Document section =
◇ ◇ ◇ ◇

Section 8.Reaffirmation of Guaranty. By its signature hereto, each Guarantor represents and warrants that such Guarantor has no defense to the enforcement of the Guaranty to which it is a party, and that according to its terms such Guaranty will continue in full force and effect to guaranty the Borrowers' obligations under the Credit Agreement and the other amounts described in such Guaranty following the execution of this Amendment.

Section 9.Reaffirmation of Intercompany Subordination Agreement. By its signature hereto, each Borrower and each Guarantor represents and warrants that it has no defense to the enforcement of the Subordination Agreement made by the Borrowers and the Guarantors for the benefit of the Administrative Agent, and that according to its terms the Subordination Agreement will continue in full force and effect to





subordinate all intercompany indebtedness among the Loan Parties to the Obligations following execution of this Amendment.

Section 10.Governing Law. THIS AMENDMENT SHALL BE GOVERNED BY, AND CONSTRUED IN ACCORDANCE WITH, the LAW OF THE STATE OF TEXAS.

Section 11.Successors and Assigns. This Amendment shall be binding upon and inure to the benefit of the parties hereto and their respective permitted successors and assigns; provided, however, that (a) neither Borrower may assign or transfer its rights or obligations hereunder without the prior written consent of the Administrative Agent and each Lender; and (b) the rights of sale, assignment and transfer of the Lenders are subject to Section 10.06 of the Credit Agreement.

◇ ◇ ◇ ◇

Extracted information =
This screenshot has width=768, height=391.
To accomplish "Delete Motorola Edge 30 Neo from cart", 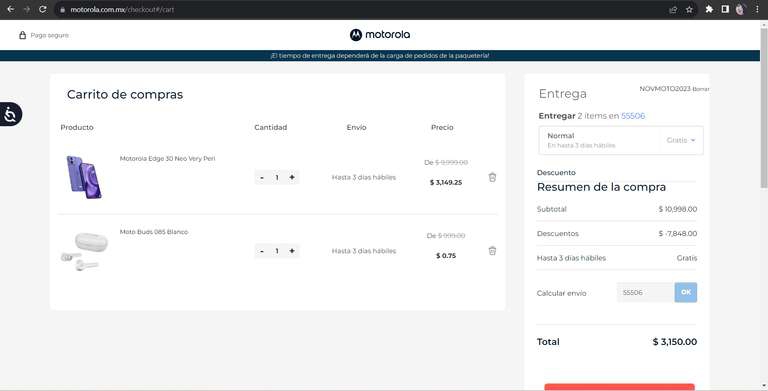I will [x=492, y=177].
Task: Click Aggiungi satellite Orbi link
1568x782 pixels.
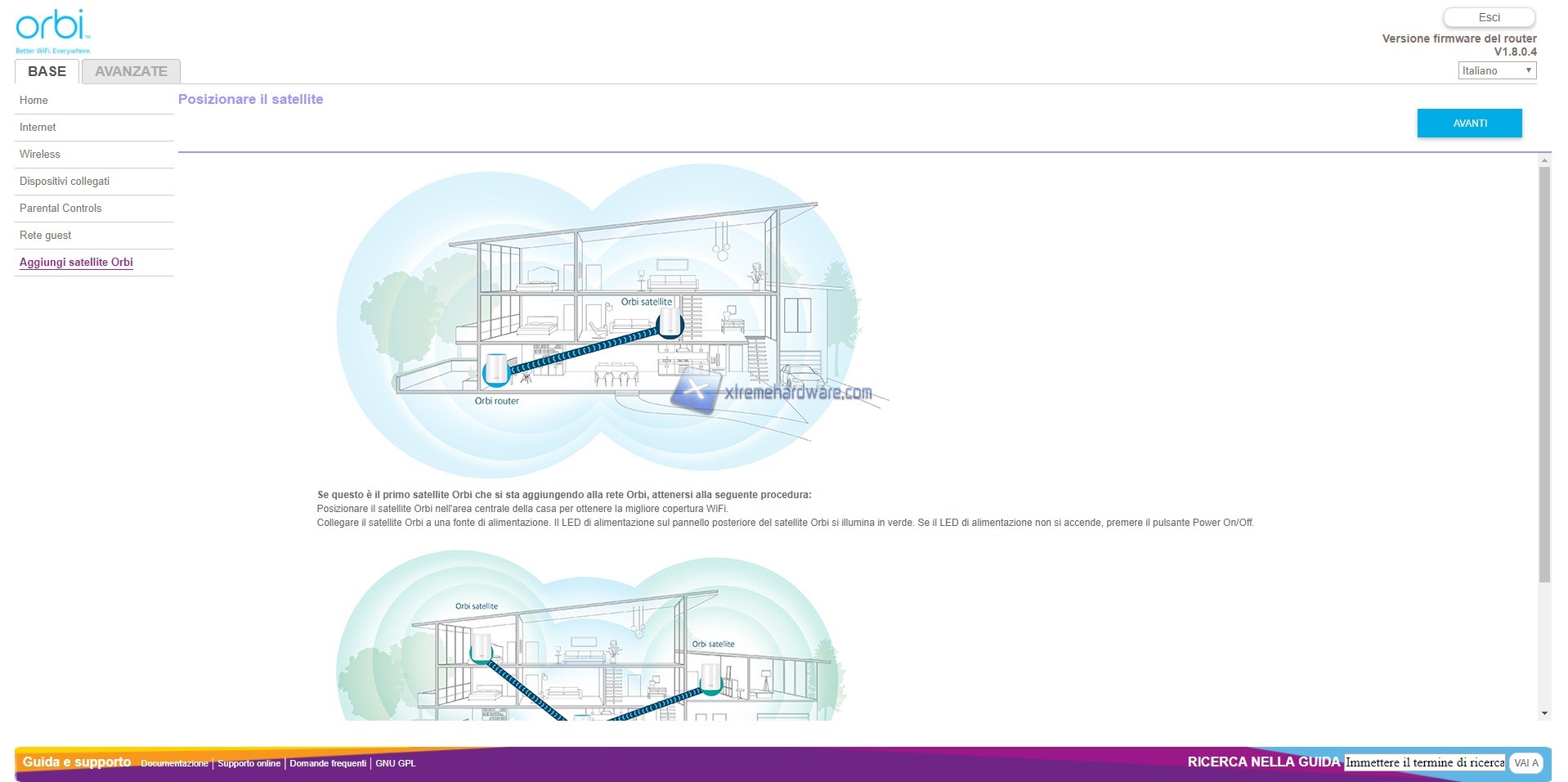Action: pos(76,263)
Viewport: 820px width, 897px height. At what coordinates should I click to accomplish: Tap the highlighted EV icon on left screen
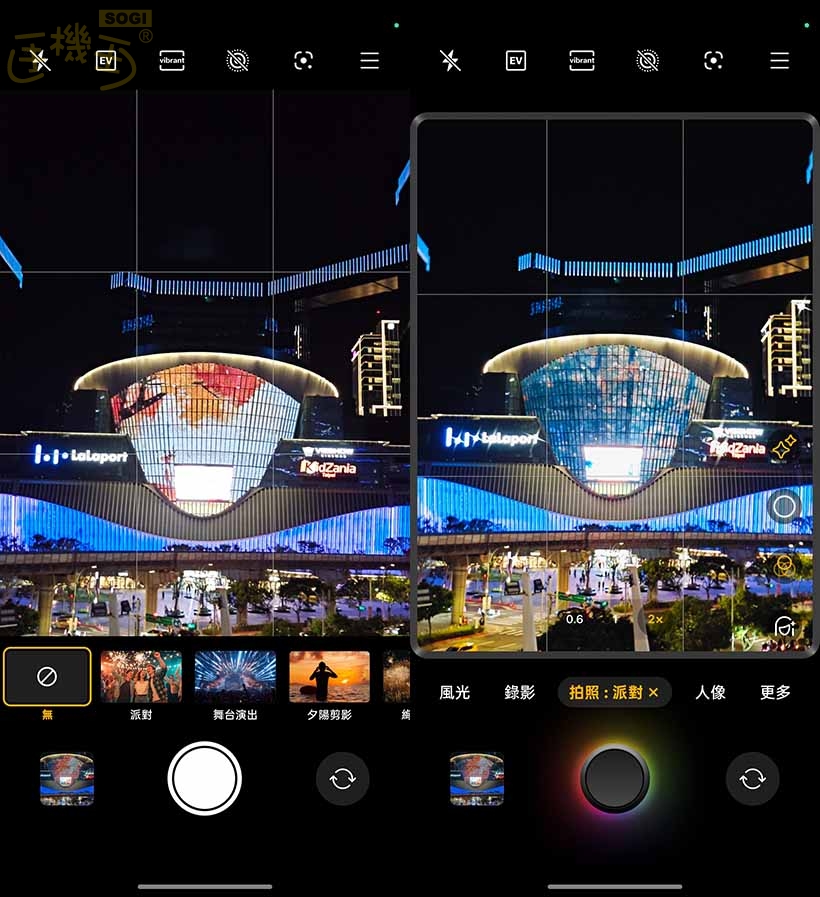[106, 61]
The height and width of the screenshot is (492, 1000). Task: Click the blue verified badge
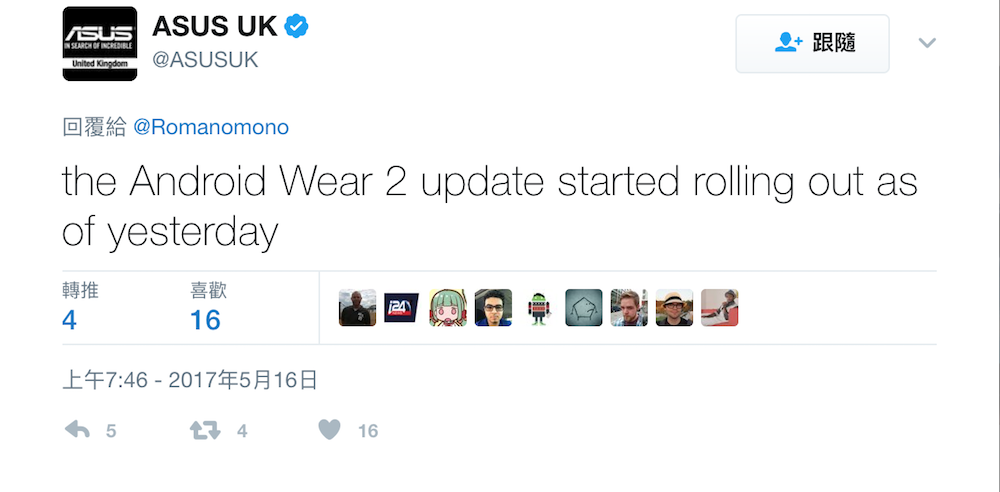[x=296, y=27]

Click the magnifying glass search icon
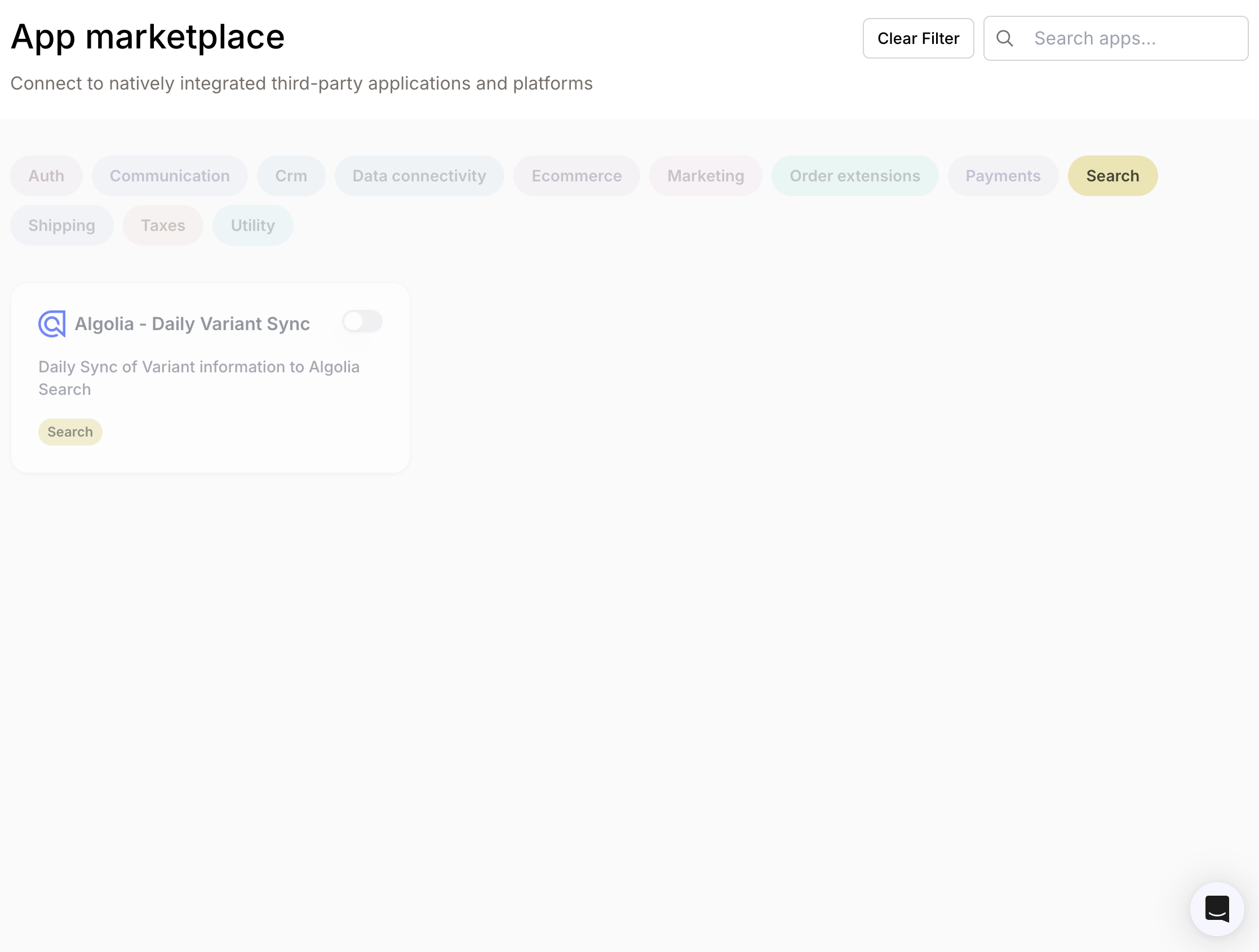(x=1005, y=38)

◇ ◇ ◇ ◇

Objectives =
1: Reproduce, word for word, the part of the amendment excerpt that opens with the words containing "Section 8.Reaffirmation of" and closes with "the execution of this Amendment.".
2: Present the lines of the records from the one containing "Task: Click Aggiungi satellite Orbi link" through the end of the records as a numbered list, skipping blank lines. Leave the pictures out.

Solutions =
1:
Section 8.Reaffirmation of Guaranty. By its signature hereto, each Guarantor represents and warrants that such Guarantor has no defense to the enforcement of the Guaranty to which it is a party, and that according to its terms such Guaranty will continue in full force and effect to guaranty the Borrowers' obligations under the Credit Agreement and the other amounts described in such Guaranty following the execution of this Amendment.

2:
1. Task: Click Aggiungi satellite Orbi link
2. 1568x782 pixels.
3. Action: pos(76,263)
4. Viewport: 820px width, 897px height. At what coordinates should I click to accomplish: Tap the highlighted EV icon on left screen
5. [106, 61]
6. The height and width of the screenshot is (492, 1000). Task: Click the blue verified badge
7. [x=296, y=27]
8. Click the magnifying glass search icon
9. (x=1005, y=38)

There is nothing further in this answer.